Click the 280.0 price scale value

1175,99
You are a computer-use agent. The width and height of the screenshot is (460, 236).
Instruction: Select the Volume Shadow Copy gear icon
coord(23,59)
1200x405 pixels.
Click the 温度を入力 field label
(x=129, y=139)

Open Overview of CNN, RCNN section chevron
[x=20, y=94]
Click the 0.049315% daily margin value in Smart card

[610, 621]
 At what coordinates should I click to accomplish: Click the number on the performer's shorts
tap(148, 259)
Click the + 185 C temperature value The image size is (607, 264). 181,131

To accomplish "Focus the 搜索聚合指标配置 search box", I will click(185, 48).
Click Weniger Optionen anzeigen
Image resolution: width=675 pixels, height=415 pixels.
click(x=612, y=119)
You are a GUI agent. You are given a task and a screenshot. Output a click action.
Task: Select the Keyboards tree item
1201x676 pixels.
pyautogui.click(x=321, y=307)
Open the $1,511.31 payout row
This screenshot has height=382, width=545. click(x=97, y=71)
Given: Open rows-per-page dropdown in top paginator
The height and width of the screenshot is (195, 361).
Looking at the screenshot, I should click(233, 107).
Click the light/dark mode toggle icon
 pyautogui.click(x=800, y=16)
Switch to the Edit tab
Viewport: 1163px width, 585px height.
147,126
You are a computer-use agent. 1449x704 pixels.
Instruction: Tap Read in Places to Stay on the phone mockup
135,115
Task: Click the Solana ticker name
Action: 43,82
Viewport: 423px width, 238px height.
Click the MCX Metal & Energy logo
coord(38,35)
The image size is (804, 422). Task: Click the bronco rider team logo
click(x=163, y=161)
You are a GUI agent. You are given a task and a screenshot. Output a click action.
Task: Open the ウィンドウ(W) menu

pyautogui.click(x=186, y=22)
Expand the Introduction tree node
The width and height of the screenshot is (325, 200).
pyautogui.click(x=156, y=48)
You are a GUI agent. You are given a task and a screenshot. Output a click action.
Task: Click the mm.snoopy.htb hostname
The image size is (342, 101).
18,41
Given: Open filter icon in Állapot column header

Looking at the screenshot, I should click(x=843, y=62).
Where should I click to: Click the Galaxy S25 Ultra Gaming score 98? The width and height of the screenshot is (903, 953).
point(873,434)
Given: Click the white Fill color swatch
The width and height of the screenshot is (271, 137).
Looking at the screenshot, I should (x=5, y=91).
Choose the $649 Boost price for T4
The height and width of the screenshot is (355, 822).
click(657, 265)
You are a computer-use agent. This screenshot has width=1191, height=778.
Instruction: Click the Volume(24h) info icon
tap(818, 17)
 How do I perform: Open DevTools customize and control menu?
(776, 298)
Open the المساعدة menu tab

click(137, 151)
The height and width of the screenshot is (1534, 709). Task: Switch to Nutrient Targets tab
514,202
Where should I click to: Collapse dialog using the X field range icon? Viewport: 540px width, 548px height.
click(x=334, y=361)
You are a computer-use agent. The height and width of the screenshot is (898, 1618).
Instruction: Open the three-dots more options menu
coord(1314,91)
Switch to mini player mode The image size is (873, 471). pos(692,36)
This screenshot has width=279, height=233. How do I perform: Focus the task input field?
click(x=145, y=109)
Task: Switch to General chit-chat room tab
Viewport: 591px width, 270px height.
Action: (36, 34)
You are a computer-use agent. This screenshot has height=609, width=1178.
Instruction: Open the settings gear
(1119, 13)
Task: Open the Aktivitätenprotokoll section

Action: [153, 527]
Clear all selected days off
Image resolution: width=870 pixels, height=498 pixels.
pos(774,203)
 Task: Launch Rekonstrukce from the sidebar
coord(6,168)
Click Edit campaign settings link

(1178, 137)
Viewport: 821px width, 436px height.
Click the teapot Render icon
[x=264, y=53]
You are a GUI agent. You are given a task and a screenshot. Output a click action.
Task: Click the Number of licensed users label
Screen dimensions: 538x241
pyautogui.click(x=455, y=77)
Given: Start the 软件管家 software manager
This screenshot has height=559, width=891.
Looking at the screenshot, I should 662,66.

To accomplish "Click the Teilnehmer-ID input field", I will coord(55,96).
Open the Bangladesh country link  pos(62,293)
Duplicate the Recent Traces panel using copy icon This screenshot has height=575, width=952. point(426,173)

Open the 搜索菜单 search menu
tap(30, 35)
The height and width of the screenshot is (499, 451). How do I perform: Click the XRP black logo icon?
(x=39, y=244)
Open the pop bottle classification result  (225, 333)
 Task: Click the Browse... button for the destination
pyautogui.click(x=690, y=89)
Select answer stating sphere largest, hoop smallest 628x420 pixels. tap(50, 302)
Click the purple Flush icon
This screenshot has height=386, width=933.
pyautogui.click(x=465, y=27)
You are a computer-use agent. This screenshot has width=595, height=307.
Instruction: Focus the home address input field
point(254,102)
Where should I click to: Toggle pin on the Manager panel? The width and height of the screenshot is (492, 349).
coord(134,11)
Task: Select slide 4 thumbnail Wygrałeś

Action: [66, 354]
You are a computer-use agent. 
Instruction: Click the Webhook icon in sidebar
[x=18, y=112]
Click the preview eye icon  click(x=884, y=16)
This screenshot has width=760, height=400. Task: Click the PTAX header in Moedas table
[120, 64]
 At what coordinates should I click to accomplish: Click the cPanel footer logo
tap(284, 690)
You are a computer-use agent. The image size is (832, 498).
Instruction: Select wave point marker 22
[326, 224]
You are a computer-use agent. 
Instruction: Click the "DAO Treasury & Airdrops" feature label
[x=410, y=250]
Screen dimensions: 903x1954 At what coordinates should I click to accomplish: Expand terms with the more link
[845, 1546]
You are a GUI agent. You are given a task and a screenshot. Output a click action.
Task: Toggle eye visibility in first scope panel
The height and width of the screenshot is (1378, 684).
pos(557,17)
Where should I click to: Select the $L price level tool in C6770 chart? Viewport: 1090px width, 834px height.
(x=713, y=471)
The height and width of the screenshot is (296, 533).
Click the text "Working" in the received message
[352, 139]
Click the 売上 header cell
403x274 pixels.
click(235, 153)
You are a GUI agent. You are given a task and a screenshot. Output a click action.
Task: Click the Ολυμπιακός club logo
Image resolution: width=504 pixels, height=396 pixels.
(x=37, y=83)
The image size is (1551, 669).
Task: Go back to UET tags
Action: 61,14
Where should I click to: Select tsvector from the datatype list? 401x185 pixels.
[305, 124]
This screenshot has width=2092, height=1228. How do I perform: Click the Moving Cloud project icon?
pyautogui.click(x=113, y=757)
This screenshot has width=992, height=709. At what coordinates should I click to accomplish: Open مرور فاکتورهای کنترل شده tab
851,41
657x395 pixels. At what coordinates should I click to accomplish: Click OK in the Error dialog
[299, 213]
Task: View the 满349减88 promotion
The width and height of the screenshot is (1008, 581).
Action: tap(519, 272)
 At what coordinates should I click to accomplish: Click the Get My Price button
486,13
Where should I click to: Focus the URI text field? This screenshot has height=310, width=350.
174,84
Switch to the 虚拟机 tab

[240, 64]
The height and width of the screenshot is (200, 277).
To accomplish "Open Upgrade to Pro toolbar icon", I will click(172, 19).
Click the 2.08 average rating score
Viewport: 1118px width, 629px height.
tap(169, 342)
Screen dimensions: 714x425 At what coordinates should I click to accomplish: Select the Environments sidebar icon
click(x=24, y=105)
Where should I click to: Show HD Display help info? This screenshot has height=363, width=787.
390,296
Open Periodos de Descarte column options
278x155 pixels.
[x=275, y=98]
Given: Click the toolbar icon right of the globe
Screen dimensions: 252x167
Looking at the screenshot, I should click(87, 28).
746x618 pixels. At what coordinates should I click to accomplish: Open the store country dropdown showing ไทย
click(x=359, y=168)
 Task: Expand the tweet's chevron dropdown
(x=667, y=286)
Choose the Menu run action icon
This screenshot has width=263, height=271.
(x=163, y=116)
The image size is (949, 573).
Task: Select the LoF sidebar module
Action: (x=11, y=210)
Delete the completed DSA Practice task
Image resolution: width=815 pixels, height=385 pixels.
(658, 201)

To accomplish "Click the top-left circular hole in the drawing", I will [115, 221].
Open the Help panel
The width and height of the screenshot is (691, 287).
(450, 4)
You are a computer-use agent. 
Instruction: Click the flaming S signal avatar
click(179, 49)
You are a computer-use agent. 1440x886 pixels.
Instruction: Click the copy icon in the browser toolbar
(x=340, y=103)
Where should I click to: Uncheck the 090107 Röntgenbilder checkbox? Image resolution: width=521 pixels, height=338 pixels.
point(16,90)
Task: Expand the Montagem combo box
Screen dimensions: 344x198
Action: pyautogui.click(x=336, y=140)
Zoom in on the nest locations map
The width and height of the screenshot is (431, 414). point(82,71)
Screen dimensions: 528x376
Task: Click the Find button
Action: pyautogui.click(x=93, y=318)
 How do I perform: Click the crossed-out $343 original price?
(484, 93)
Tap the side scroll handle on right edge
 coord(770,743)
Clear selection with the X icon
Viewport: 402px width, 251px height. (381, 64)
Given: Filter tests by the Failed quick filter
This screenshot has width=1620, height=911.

= = = = = = =

**INSTRUCCIONES Y REQUISITOS**
Sustituye "X icon" por "close icon" en el tramo del listado que empieza en la línea con "Zoom in on the nest locations map" y termina al final del listado. Reproduce solo esas líneas, sin ningún otro cambio.

**RESULTADO DEL EJERCICIO**
Zoom in on the nest locations map
The width and height of the screenshot is (431, 414). point(82,71)
Screen dimensions: 528x376
Task: Click the Find button
Action: pyautogui.click(x=93, y=318)
 How do I perform: Click the crossed-out $343 original price?
(484, 93)
Tap the side scroll handle on right edge
 coord(770,743)
Clear selection with the close icon
Viewport: 402px width, 251px height. (381, 64)
Given: Filter tests by the Failed quick filter
This screenshot has width=1620, height=911.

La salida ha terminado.